The former First Lady, a trailblazing mental health and equal rights advocate, passed away at age 96 Nov. 19 at her home in Plains, Georgia. She died peacefully, with family by her side, the family's Atlanta-based nonprofit organization the Carter Center said in a statement, two days after revealing that she entered hospice care at home and more than five months after announcing that she had been diagnosed with dementia.
"Rosalynn was my equal partner in everything I ever accomplished," her husband of 77 years, President Carter, said in a statement provided by the center. "She gave me wise guidance and encouragement when I needed it. As long as Rosalynn was in the world, I always knew somebody loved and supported me."
The former president, a 2002 Nobel Peace Prize recipient, had himself entered hospice care in February after a series of short hospital stays and after declining additional medical intervention, his organization had said at the time. At age 99, he is the oldest and longest-living president in U.S. history.
In addition to the U.S. leader, Rosalynn is also survived by their children John William "Jack" Carter, 76, James Earl "Chip" Carter III, 73, Donnel Jeffrey "Jeff" Carter, 71, and Amy Carter, 56, as well as 11 grandchildren and 14 great-grandchildren. A grandson died in 2015.
"Besides being a loving mother and extraordinary First Lady, my mother was a great humanitarian in her own right," Chip said in a statement provided by the Carter Center. "Her life of service and compassion was an example for all Americans. She will be sorely missed not only by our family but by the many people who have better mental health care and access to resources for caregiving today."

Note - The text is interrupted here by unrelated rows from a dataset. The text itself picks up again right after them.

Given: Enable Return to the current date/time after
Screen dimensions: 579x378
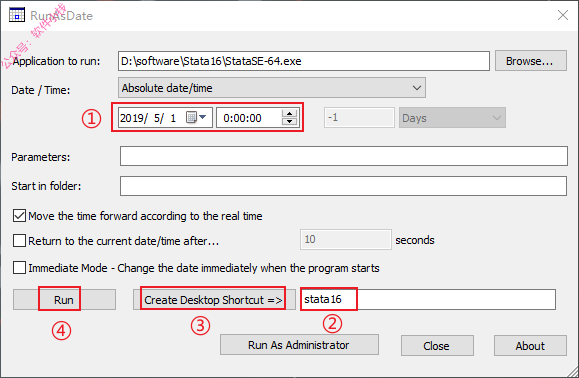Looking at the screenshot, I should pos(19,241).
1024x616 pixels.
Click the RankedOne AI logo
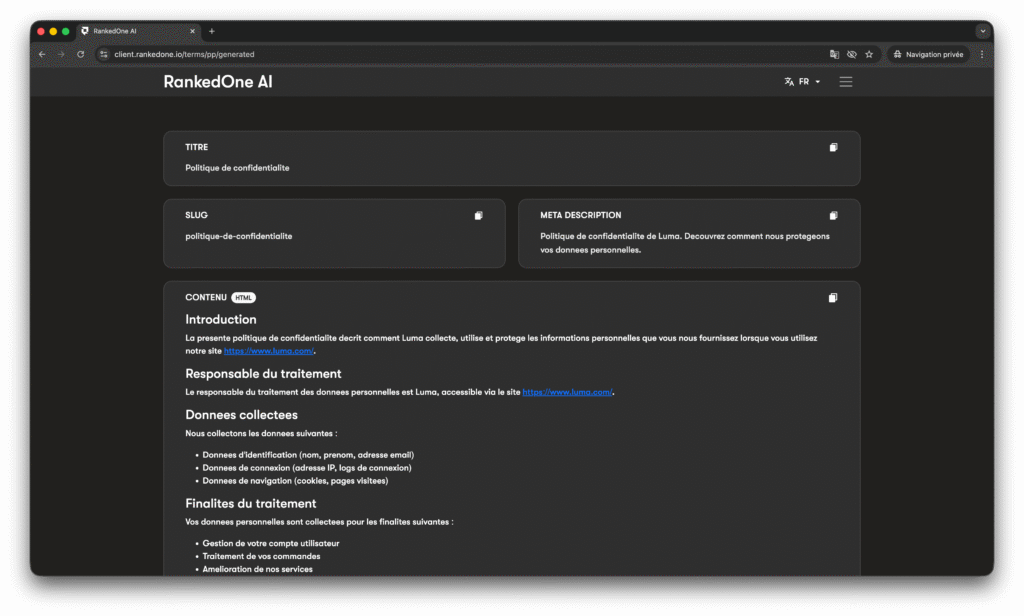click(218, 82)
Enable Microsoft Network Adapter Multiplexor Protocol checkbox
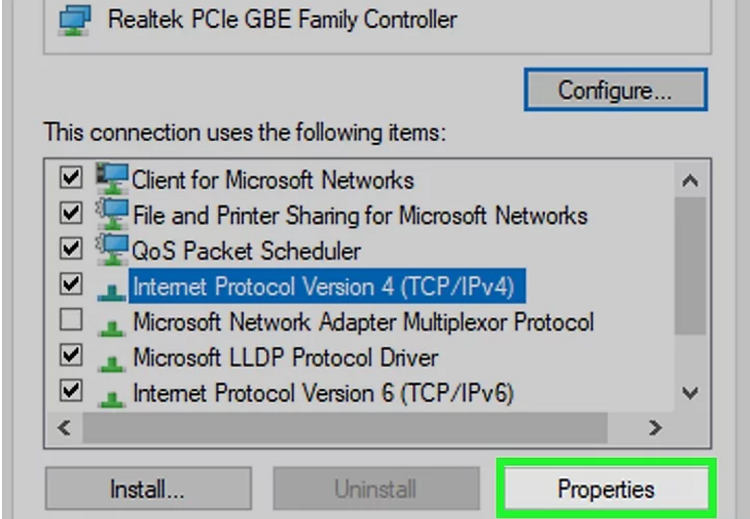Image resolution: width=750 pixels, height=519 pixels. click(x=71, y=320)
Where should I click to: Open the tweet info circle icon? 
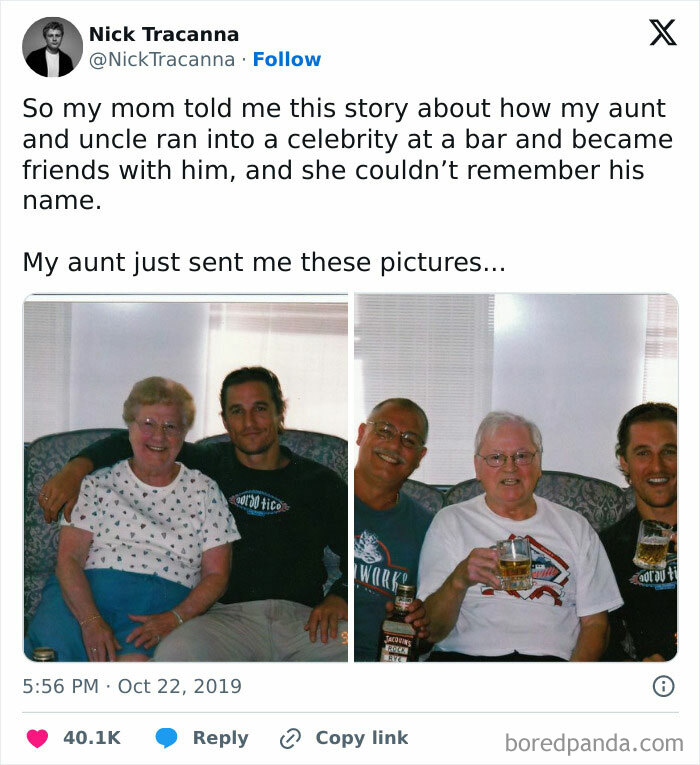coord(663,686)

Rosalynn was born Eleanor Rosalynn Smith in 1927 in Plains, Georgia. She graduated Georgia Southwestern College in 1946. Later that year, she married her husband, who had just graduated from the U.S. Naval Academy. She was 18 and he was 21 at the time. They were the longest-married presidential couple.
Throughout her life, Rosalynn was an advocate of mental health, caregiving and equal rights.
She also championed immunizing children against preventable disease. When her husband was president amid a measles outbreak, she worked to make vaccinations a routine public health practice and by 1981, 95 percent of children entering school were immunized against measles and other diseases, according to her bio on her memorial tribute site.
In 1982, the Carters founded the Carter Center, which aims to "improve lives by resolving conflicts; advancing democracy and preventing diseases," according to its mission statement.
Five years later, Rosalynn founded the Rosalynn Carter Institute for Caregivers at Georgia Southwestern State University. In 2000, the Carter Center and Emory University's Rollins School of Public Health established the Rosalynn Carter Endowed Chair in Mental Health, the first endowed chair in mental health policy at a school of public health.
According to the Carter Center, when asked once how she would like to be remembered, Rosalynn said, "I would like for people to think that I took advantage of the opportunities I had and did the best I could."